Put all this together and you get the current AI hype cycle. We've seen this happen with lots of other technologies in the past, what's kind of new this time is the entrance of academia into the cycle. When I first started in (ML) academia I was under the naive impression that I would be doing hard and cold science - I was so wrong. Everyone is optimizing for their own objective (grants, salary, publications, etc, see above), which makes most of the published research completely useless or simply wrong. One of the, sometimes unspoken, criteria of choosing ML projects in many of these labs is "how much PR will this create". This useless "research" is then treated as if it was a proven method and picked up by startups to convince clueless investors or customers with "look at this latest paper, it's amazing, we will monetize this, we're at the forefront of AI!", or by the general media to create more hype and drive clicks.
One important point that the blog post makes that is always overlooked is this:
> Now what this diagram does not show, is the amount of money which went into AI in corresponding time periods.
With all the hype over the last few years, just think about how many billions of dollars and tens of thousands of some of the smartest people on this planet got into the field, often to make a quick buck. With this many resources invested, would you expect there to be no progress? Obviously there will be, but most of it is smoke and mirrors. People think that the progress comes due to new AI techniques (Neural Nets), but in reality, if you were to take the same people and money and forced them to make progress on the same problems using some other technique, let's say probabilistic models or even rule-based or symbolic systems, they would've done just as well, if not better.

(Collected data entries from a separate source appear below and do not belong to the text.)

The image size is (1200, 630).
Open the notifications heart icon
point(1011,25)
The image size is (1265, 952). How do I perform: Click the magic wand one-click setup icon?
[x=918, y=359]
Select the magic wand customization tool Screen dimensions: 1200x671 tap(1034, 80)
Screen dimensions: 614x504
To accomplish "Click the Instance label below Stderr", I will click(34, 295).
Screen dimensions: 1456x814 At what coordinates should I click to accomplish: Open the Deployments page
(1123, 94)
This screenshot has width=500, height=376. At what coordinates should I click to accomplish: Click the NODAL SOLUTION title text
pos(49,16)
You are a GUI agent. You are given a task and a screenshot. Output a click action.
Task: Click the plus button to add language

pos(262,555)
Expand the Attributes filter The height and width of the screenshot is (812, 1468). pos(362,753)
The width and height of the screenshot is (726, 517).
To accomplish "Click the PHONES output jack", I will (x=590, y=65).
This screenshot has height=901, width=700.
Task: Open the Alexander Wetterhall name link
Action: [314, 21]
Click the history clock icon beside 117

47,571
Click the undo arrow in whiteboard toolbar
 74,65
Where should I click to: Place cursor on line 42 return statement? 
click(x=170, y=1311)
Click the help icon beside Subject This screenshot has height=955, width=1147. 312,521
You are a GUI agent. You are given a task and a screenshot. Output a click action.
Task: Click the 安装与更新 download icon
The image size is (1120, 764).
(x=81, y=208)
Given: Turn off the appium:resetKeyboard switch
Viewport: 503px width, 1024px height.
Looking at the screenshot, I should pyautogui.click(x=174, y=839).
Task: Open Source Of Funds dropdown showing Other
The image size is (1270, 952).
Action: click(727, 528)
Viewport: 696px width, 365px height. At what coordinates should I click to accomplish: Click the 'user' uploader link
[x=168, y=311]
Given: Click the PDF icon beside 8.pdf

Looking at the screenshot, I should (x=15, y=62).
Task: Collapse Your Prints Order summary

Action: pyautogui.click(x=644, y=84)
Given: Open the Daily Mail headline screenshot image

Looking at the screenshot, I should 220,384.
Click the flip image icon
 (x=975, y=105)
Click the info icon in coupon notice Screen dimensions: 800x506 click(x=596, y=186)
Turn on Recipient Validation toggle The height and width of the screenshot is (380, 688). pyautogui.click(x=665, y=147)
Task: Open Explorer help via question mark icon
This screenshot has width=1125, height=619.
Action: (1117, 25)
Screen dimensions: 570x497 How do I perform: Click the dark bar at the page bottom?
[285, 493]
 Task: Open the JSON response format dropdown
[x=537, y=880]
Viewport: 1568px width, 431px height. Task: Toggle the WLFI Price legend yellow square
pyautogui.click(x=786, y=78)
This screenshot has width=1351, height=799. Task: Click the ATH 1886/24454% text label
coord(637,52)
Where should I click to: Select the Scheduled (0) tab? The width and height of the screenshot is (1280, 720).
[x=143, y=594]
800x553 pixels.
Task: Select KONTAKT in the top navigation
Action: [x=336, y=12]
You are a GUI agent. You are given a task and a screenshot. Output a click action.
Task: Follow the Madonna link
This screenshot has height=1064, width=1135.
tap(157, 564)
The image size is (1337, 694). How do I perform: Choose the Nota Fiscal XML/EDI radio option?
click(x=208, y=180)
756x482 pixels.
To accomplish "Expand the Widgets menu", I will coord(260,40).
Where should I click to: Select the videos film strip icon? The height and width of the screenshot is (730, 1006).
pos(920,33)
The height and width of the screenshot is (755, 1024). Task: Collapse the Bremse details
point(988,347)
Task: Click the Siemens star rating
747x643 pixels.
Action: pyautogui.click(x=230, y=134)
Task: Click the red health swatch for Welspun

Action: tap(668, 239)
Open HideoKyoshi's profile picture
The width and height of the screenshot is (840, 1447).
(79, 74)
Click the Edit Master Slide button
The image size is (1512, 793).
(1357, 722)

It's possible that the human baselines were bored and so performed sub-optimally when picking between the 1K classes. But the argument has now become a subtler one, much less clear cut.
As an example of categories that may be difficult to distinguish between, do you feel confident that you can reliably distinguish between the Norwich terrier [4] and the Norfolk terrier [5]? These are two separate categories in ImageNet1k.
[1] https://i0.wp.com/blog.piekniewski.info/wp-content/uploads/2...
The first diagram shows exponential growth in the compute usage of state of the art deep learning architectures.
[2] https://i1.wp.com/blog.piekniewski.info/wp-content/uploads/2...
The second diagram shows diminishing returns on Imagenet1k top-1 accuracy from doubling the size of Resnext.
[3] http://citeseerx.ist.psu.edu/viewdoc/download?doi=10.1.1.725...
[4] https://www.google.com/search?tbm=isch&as_q=norwich+terrier&...
[5] https://www.google.com/search?tbm=isch&as_q=norfolk+terrier&...
1. Google "difference between norfolk and norwich terrier".
2. Click first link: https://www.terrificpets.com/articles/10290165.asp.
3. "The Norwich terrier has prick ears, or ears that stand up, seemingly at alert, while the Norfolk has drop ears, or ears that seem to be folded over".
SOTA models are merely doing black-box pattern matching on who-knows-what, and are highly likely to fail dramatically outside of the training dataset confines.